Page
%%
LAST EDITED ON Nov-01-00 AT 10:32 AM (EST)>Msg=What is the maximum number of pieces you can
>get cutting a circle x times.
>I came up with x + (x-1) + (x-2).... + 1
>but I'm not sure this is correct.
Check this. For x = 0, 1, 2, 3, 4 you must get 1, 2, 4, 7, 11, respectively. Your formula simplifies to (just by induction)
F(x) = x + (x-1) + (x-2).... + 1 = x·(x + 1)/2
with
F(0) = 0
F(1) = 1
F(2) = 3
F(3) = 6
F(4) = 10
1 short every time. It appears that the correct formula may rather be
G(x) = x·(x + 1)/2 + 1
The reasoning is very much yours. The max number of crossings is the previous number of lines. The number of added regions is 1 more than the number of new crossings. Let G(x) be the max number of regions after x cuts. Then
G(x) = G(x-1) + (x-1) + 1 = G(x-1) + x
Use this recursively as you did:
G(x) = G(x-2) + x + (x-1)
G(x) = G(x-3) + x + (x-1) + (x-2)
...
G(x) = G(0) + x + (x-1) + (x-2) + ... + 1
= 1 + x + (x-1) + (x-2) + ... + 1
= 1 + x·(x + 1)/2
That's all.
All the best,
Alexander Bogomolny
%%
Problems to work on
- a) Could you return the post's text from "F(x) = x + (x-1)" to "G(x-2) + x + (x-1)"?
- b) Can you rewrite the paragraph of the post that begins "The reasoning is very much yours" as a short list of its main facts?
The listing after this point is unrelated to the post.

Collected material
%%
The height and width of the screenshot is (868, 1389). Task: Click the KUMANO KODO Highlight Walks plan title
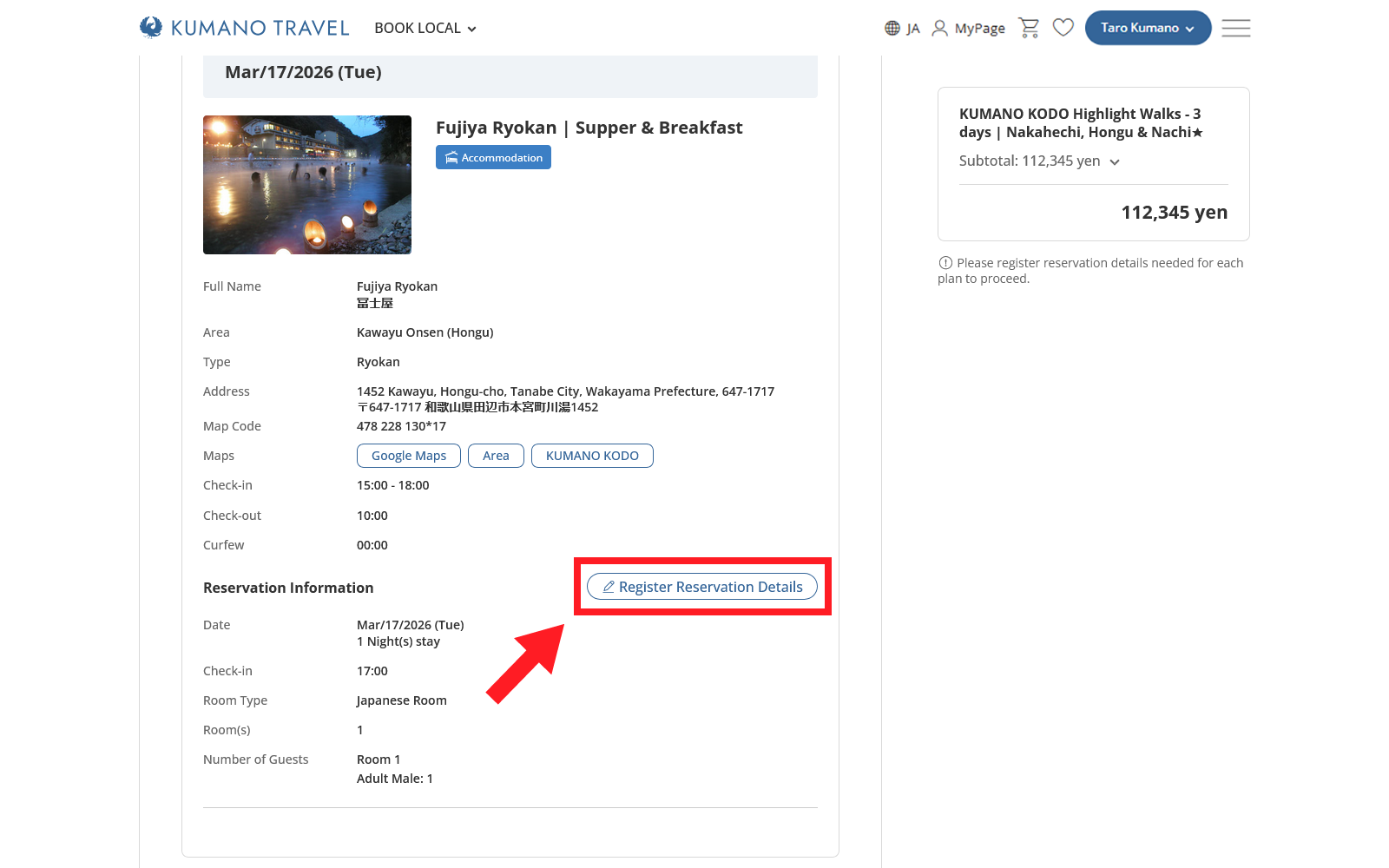[x=1080, y=123]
%%
Task-by-task solutions
- a)
F(x) = x + (x-1) + (x-2).... + 1 = x·(x + 1)/2
with
F(0) = 0
F(1) = 1
F(2) = 3
F(3) = 6
F(4) = 10
1 short every time. It appears that the correct formula may rather be
G(x) = x·(x + 1)/2 + 1
The reasoning is very much yours. The max number of crossings is the previous number of lines. The number of added regions is 1 more than the number of new crossings. Let G(x) be the max number of regions after x cuts. Then
G(x) = G(x-1) + (x-1) + 1 = G(x-1) + x
Use this recursively as you did:
G(x) = G(x-2) + x + (x-1)

- b)
- The reasoning follows the asker's own approach.
- The maximum number of crossings equals the previous number of lines.
- Each new cut adds one more region than the number of new crossings.
- G(x) is the maximum number of regions after x cuts.